··· EXCERPT
Woman gets 18 months in collision that killed two

January 13, 2007|By Jennifer McMenamin | Jennifer McMenamin,sun reporter

On the day that he and his grandmother were killed by a driver attempting to pass another car on a hilly, two-lane road, Joey Baseman wrote of the kind of impatience that would contribute just hours later to his death.

"Nowadays, people are always in a rush," the 14-year-old Hereford High School student wrote in his English class. "No one ever stops to smell the roses."

The boy's father broke down and sobbed while reading the journal entry yesterday at a sentencing hearing for the college student convicted of vehicular manslaughter in the head-on collision that killed his youngest son and his 72-year-old mother.

"I've heard it said today that their faith has been tested," Jim Baseman said of comments made by the defendant, Jessica L. Crumpler, and her mother. "Mine has been lost. I'm spending way too much time waiting for that car to come back up the driveway, way too much time waiting for that boy to come ask me if I want to play catch."

Baltimore County Circuit Judge Patrick Cavanaugh sentenced Crumpler to 18 months in jail in the deaths of Joey Baseman and his grandmother, Audrey Baseman, who was known as Joan.

Calling the case the most "heartrending" he has encountered in his 33-year legal career, the judge also ordered Crumpler, 20, to be placed on three years' probation and to perform 200 hours of community service.

And before handing down the sentence, Cavanaugh directed the young woman to read the stack of letters submitted by the victims' friends and relatives -- something that lawyers in the case and the director of the state's attorney's victim-witness unit said they had never seen a judge do.

The sentence capped an emotional hearing during which the defendant and her mother expressed deep sorrow for the Baseman family's loss, and one relative of the victims asked the judge not to sentence Crumpler too harshly.

"I don't have any anger for Jessica Crumpler for what she's done," said Jimmy Baseman, 17, Joey's brother and one of Joan Baseman's nine remaining grandchildren. "I don't believe an extreme punishment will do anything to help my family, and it will only make the hurting worse for her."

The crash occurred Nov. 8, 2005, in the Parkton area of northern Baltimore County. Crumpler was driving a 1998 GMC Jimmy sport utility vehicle south on York Road, near Beetree Road, when she attempted to pass a car. She crossed the double yellow line at the crest of a hill and collided with a 1988 Chevrolet Nova, killing Baseman and the grandson she had just picked up from school.
······
··· GIVEN INFORMATION
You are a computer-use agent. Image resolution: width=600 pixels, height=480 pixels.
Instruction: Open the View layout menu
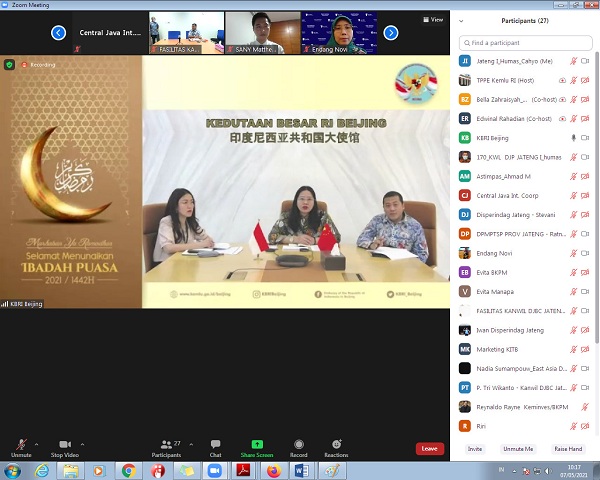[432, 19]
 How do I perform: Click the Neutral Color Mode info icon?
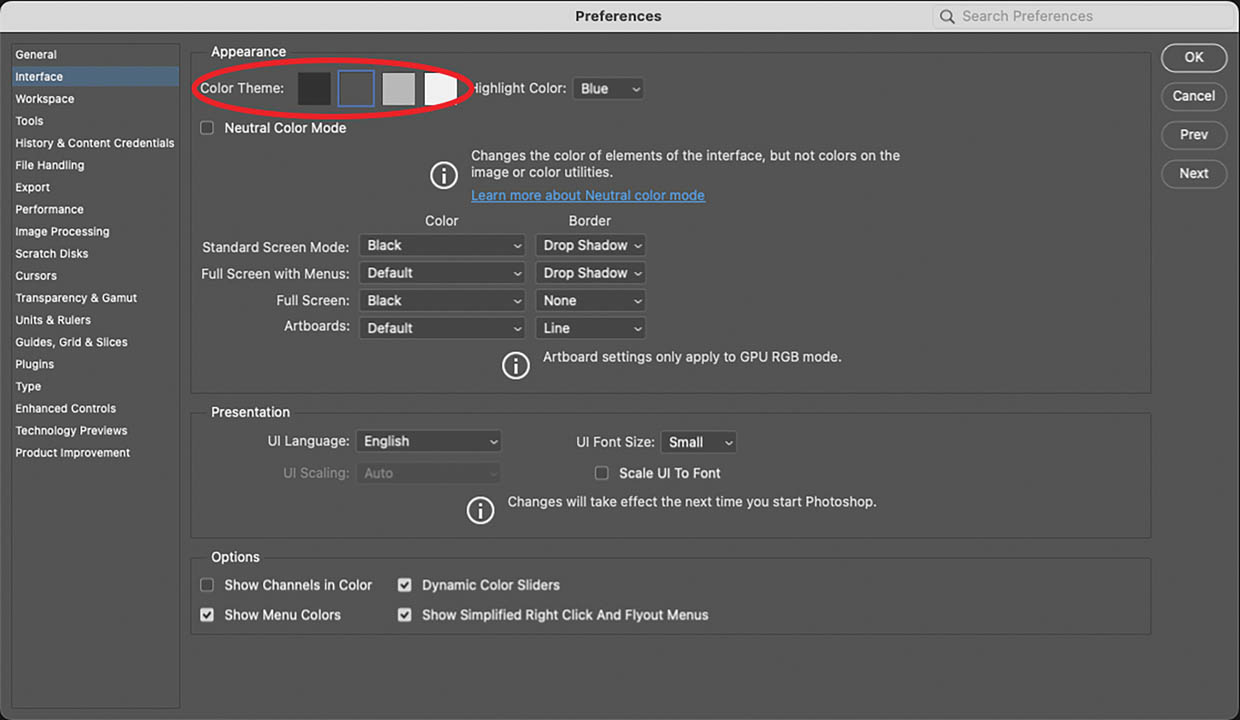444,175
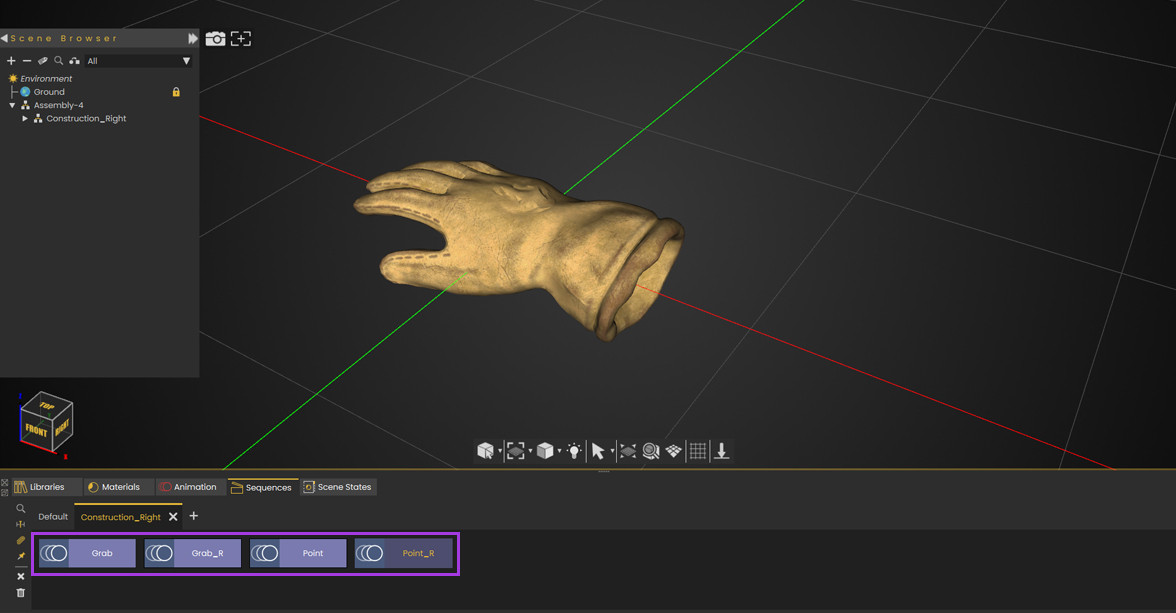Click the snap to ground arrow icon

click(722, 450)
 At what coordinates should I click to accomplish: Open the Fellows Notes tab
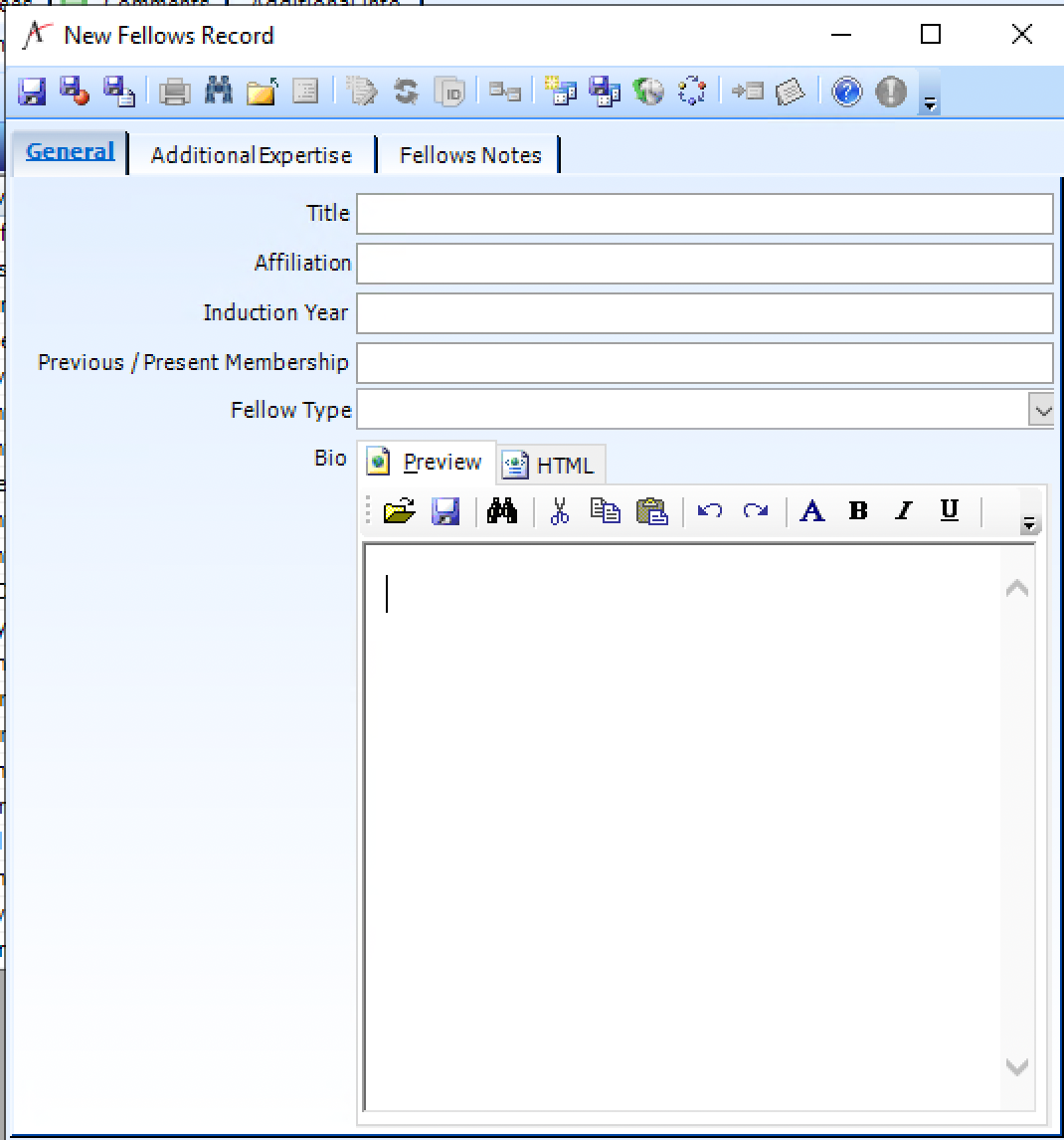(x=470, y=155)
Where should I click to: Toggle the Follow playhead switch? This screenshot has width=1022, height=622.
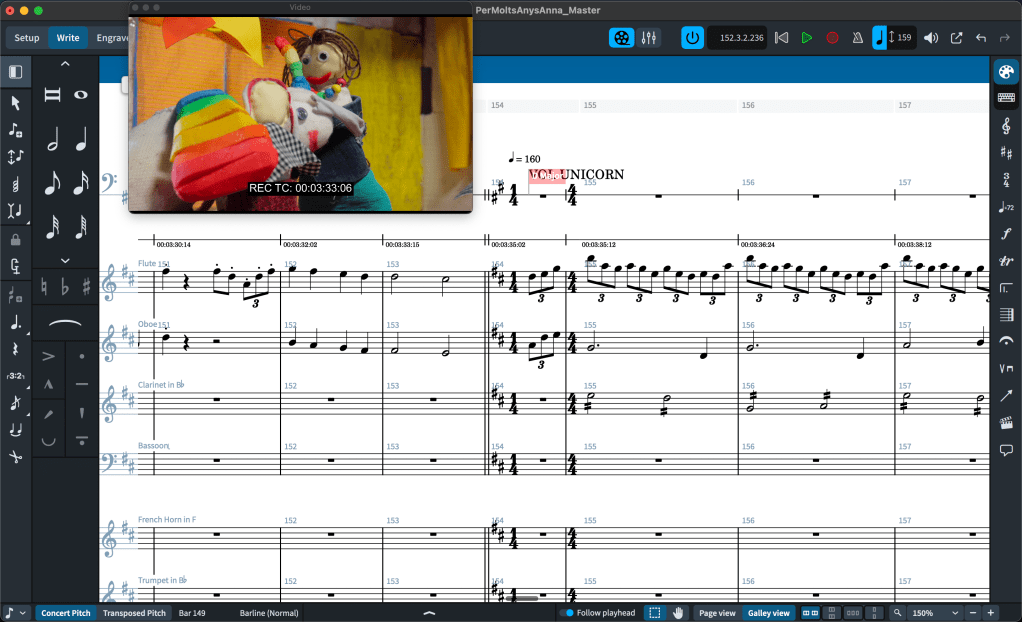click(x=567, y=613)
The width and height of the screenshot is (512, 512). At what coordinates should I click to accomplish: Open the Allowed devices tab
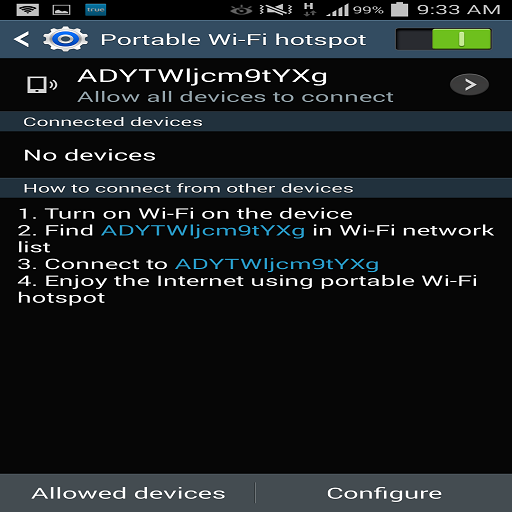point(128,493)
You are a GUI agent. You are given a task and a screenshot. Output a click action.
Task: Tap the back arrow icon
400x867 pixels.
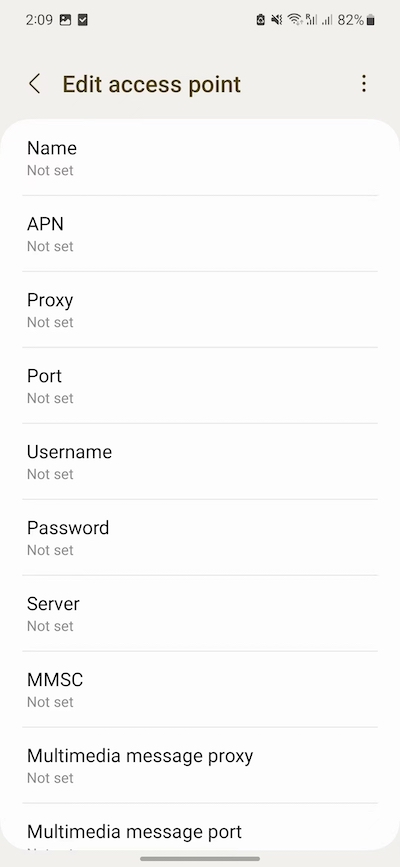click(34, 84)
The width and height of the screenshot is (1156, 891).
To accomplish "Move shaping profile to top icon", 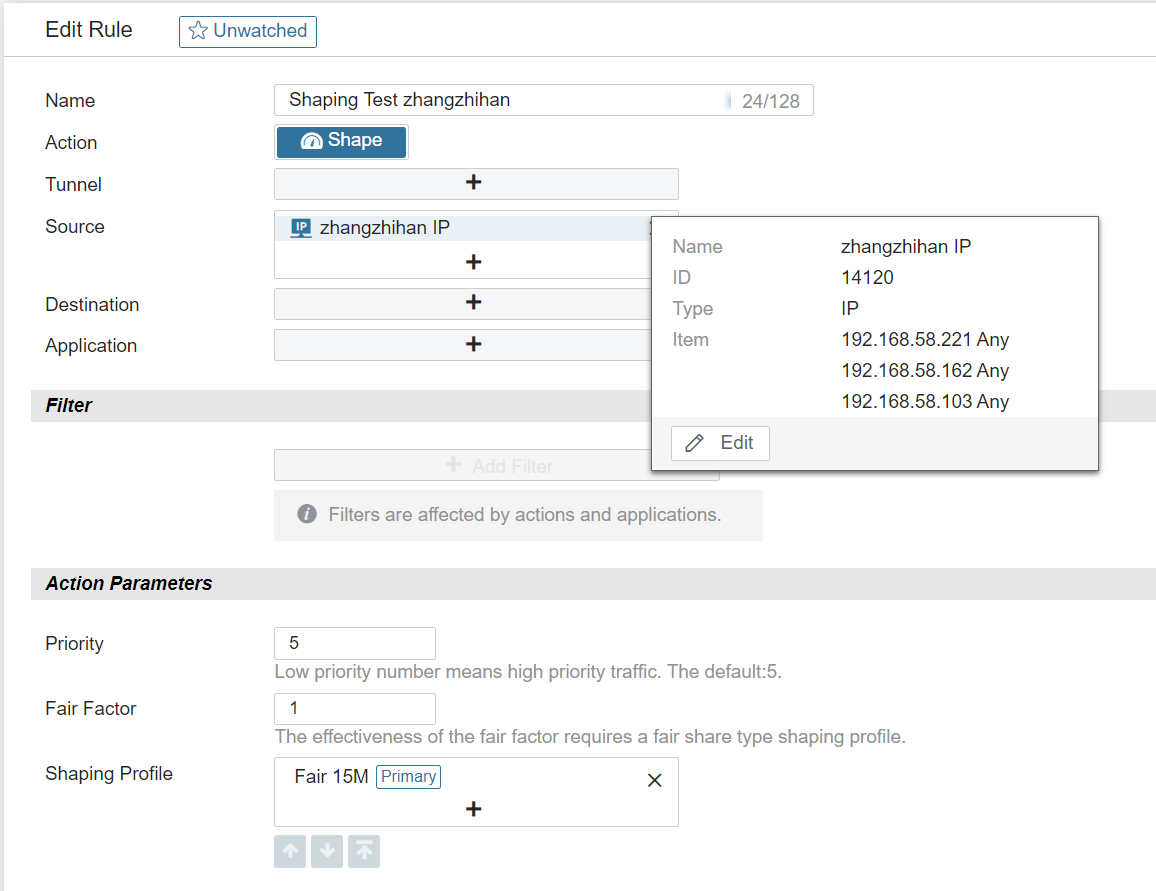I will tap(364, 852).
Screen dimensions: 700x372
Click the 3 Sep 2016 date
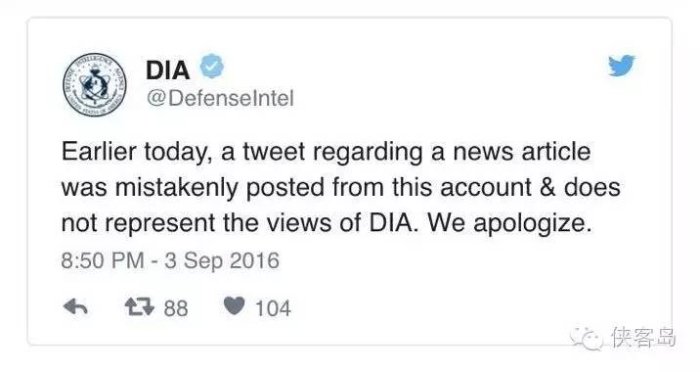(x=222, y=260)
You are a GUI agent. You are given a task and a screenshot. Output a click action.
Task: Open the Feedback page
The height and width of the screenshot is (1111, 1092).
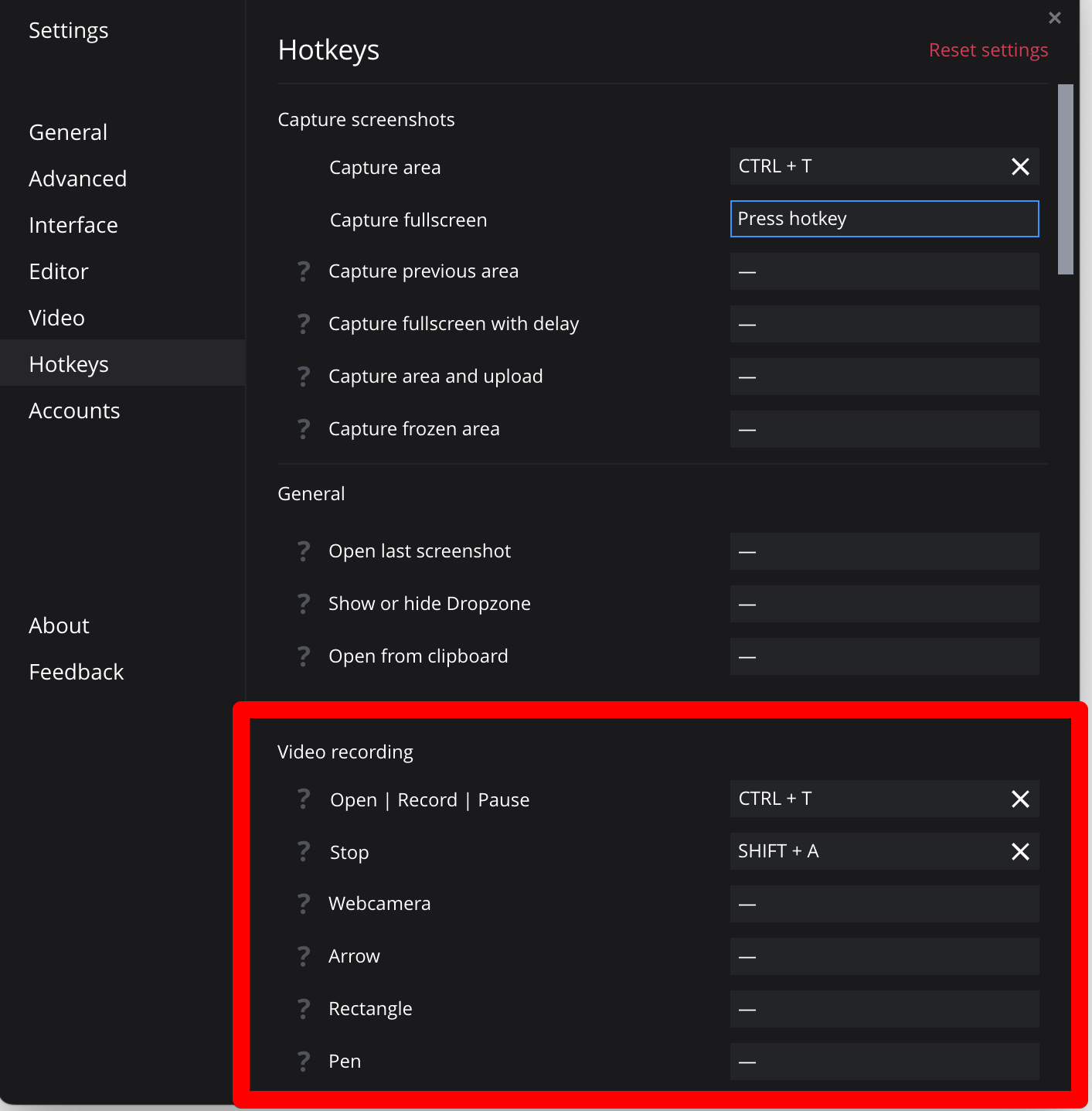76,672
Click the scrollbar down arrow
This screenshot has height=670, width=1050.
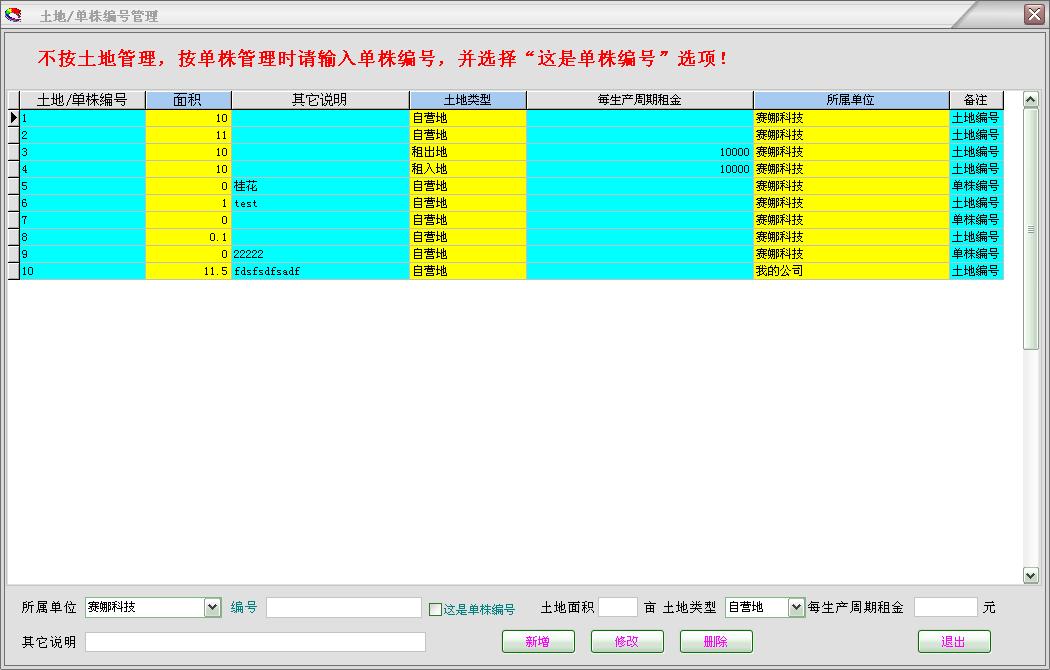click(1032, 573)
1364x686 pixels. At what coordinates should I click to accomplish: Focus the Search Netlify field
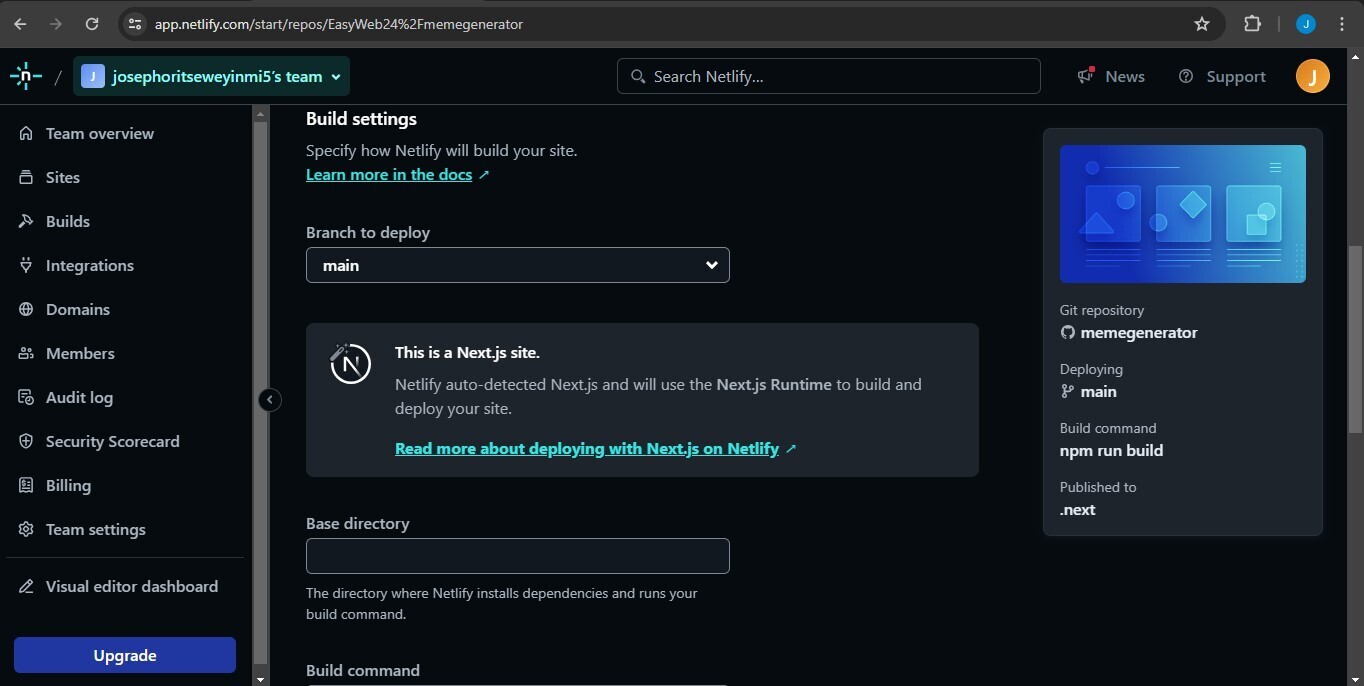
······
ACTION ITEM A
Answer these questions from the article about the sentencing for the crash that killed Joey Baseman and his grandmother:
(i) How old was Joey Baseman?
(ii) Besides 18 months in jail, what did the judge order for Crumpler?
(iii) What vehicle was Crumpler driving when the crash occurred?
ACTION ITEM B
Write the next few paragraphs of the news article about the sentencing for the crash that killed Joey Baseman and his grandmother.

TASK OUTPUT A
(i) 14
(ii) Three years' probation and 200 hours of community service
(iii) A 1998 GMC Jimmy sport utility vehicle

TASK OUTPUT B
Crumpler, who was hospitalized with a perforated bowel, broken arm, lacerated eye and internal bleeding, said that she doesn't remember anything about the accident, and described the days that followed as "a blur." But she said she distinctly recalls the day her parents told her that two people died in the crash she caused.

"It was like the breath was sucked out of my body," the soft-spoken woman told the judge through tears.

Defense attorney Lee R. Jacobson recommended a sentence of home detention, probation and community service, characterizing the Shepherd University student as religious and charitable.

Members of the Baseman family characterized Joan Baseman as a doting parent who organized backyard festivals and neighborhood pet shows for her kids, and "an active grandparent" who was full of life and busier than most people in their 70s.

Relatives described Joey as a kid at heart with an especially mature understanding of what mattered in life. He played basketball, baseball and football, and briefly tried wrestling -- not because he wanted to win or was particularly competitive but because he liked to have fun, his father said.

In crafting a punishment for Crumpler, Cavanaugh sentenced her to five years in prison but suspended all but 18 months of that term. Noting Crumpler's age, petite stature, and physical and mental condition, the judge likened the prospect of sending her to the Division of Correction to "throwing meat to the lions."

Jacobson, the defense attorney, and prosecutor Allan Webster said the sentence was fair.

"This was one moment of reckless indiscretion that put a young person at the trial table," the prosecutor said of Crumpler. "My hope is that it will send a message to all young drivers that a split second of recklessness can destroy not only a family's life but also your own life."